#### [RECORDS FOR THIS TASK]
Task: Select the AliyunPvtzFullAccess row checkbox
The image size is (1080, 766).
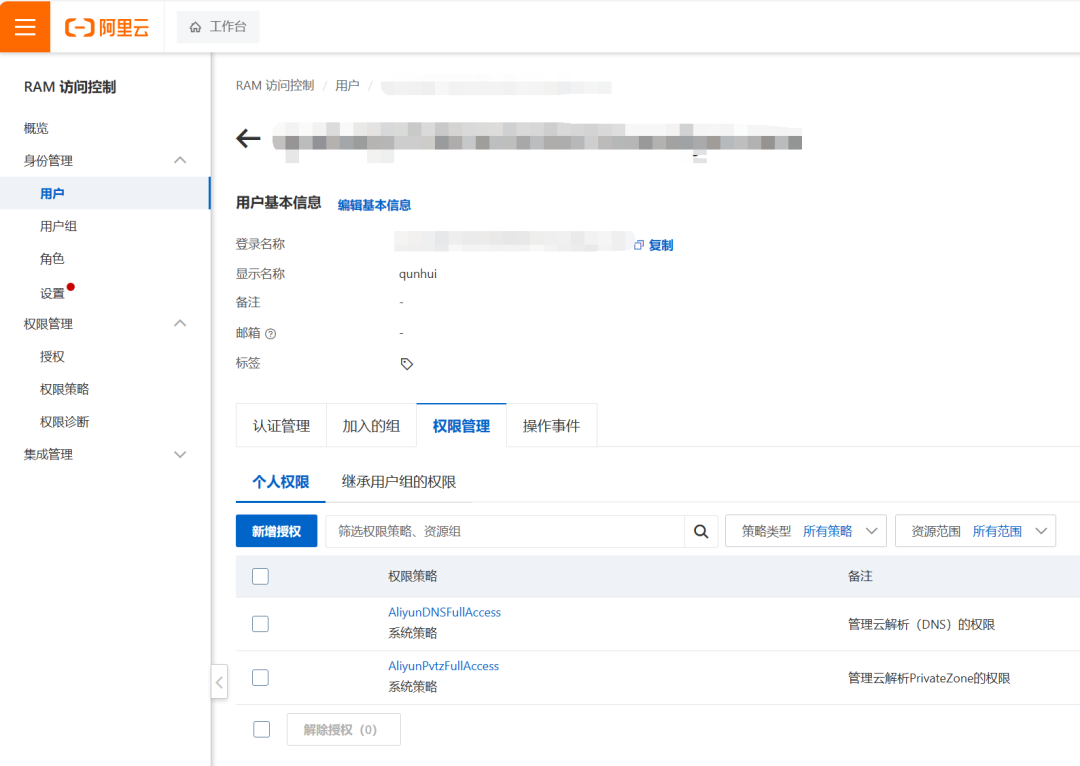Action: click(260, 677)
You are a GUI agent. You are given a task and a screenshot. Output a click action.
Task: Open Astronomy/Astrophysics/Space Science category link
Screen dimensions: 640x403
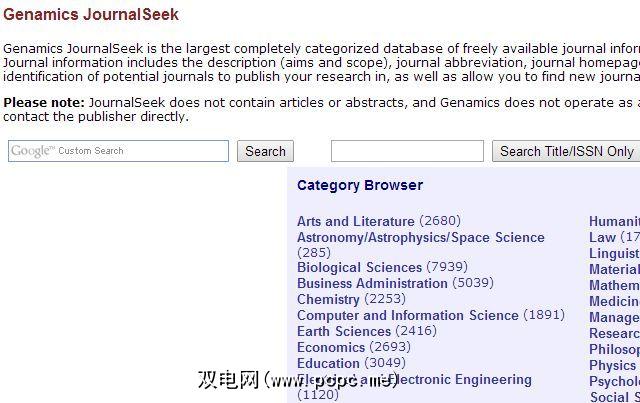(420, 237)
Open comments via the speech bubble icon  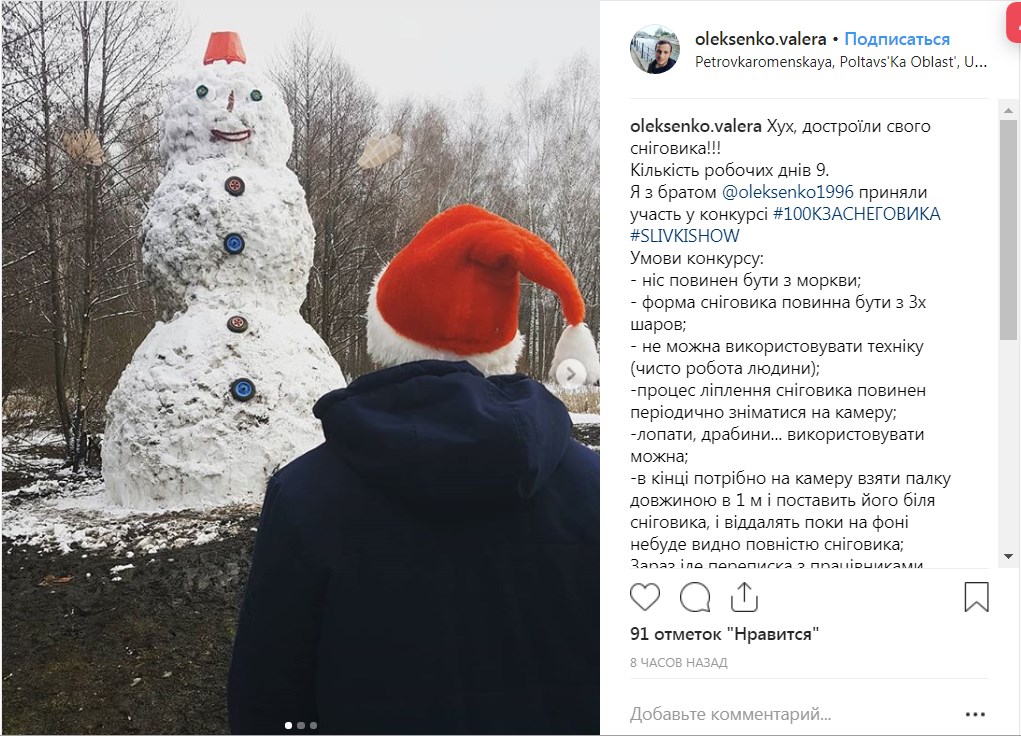tap(695, 597)
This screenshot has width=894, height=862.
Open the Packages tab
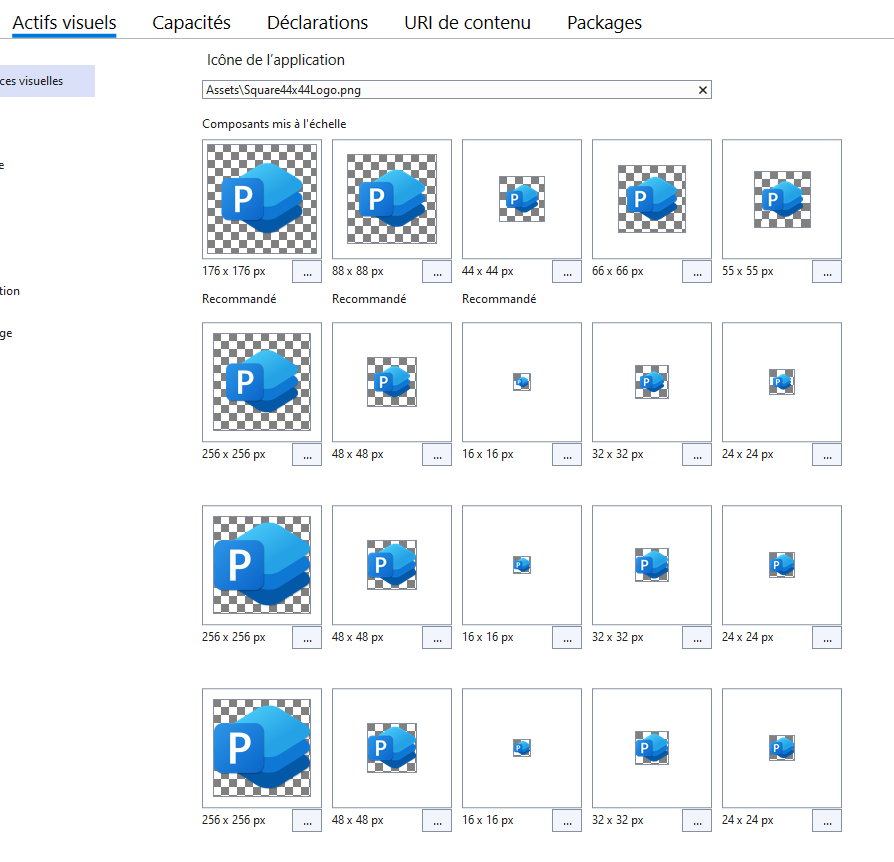click(604, 22)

#### [YOUR TASK]
Wherever a line holds the word "screenshot", copy that line out of the entries above.

#### [RESPONSE]
You are a GUI agent. You are given a task and a screenshot. Output a click action.
This screenshot has width=894, height=862.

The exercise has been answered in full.